▶ _Records to process_:

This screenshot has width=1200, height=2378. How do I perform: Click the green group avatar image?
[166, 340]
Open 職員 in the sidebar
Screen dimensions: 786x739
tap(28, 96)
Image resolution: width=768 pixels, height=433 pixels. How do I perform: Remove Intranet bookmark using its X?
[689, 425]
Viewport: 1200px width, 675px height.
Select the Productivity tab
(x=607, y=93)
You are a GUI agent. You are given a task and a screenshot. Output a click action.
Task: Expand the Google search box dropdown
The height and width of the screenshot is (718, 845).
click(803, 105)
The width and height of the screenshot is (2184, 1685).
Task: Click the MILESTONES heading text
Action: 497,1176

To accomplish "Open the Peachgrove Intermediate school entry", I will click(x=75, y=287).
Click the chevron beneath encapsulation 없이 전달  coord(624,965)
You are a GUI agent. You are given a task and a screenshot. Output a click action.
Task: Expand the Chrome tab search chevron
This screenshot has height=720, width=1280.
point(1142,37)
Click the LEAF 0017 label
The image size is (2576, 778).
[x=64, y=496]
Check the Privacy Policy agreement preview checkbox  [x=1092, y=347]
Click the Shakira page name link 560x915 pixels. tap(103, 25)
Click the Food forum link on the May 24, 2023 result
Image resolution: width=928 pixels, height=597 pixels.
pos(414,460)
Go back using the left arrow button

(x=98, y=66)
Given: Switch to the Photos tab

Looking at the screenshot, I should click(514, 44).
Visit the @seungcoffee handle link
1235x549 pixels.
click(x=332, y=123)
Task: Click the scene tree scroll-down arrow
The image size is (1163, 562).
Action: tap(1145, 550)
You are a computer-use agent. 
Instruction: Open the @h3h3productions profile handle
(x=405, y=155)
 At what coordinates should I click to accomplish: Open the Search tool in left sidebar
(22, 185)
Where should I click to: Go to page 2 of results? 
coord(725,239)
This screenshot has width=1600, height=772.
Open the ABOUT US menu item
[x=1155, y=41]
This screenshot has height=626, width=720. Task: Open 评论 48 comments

▶ _Try it_:
Give the number of lines in the records that hold the word "Expand", with no other words.

▶ _The answer_:
2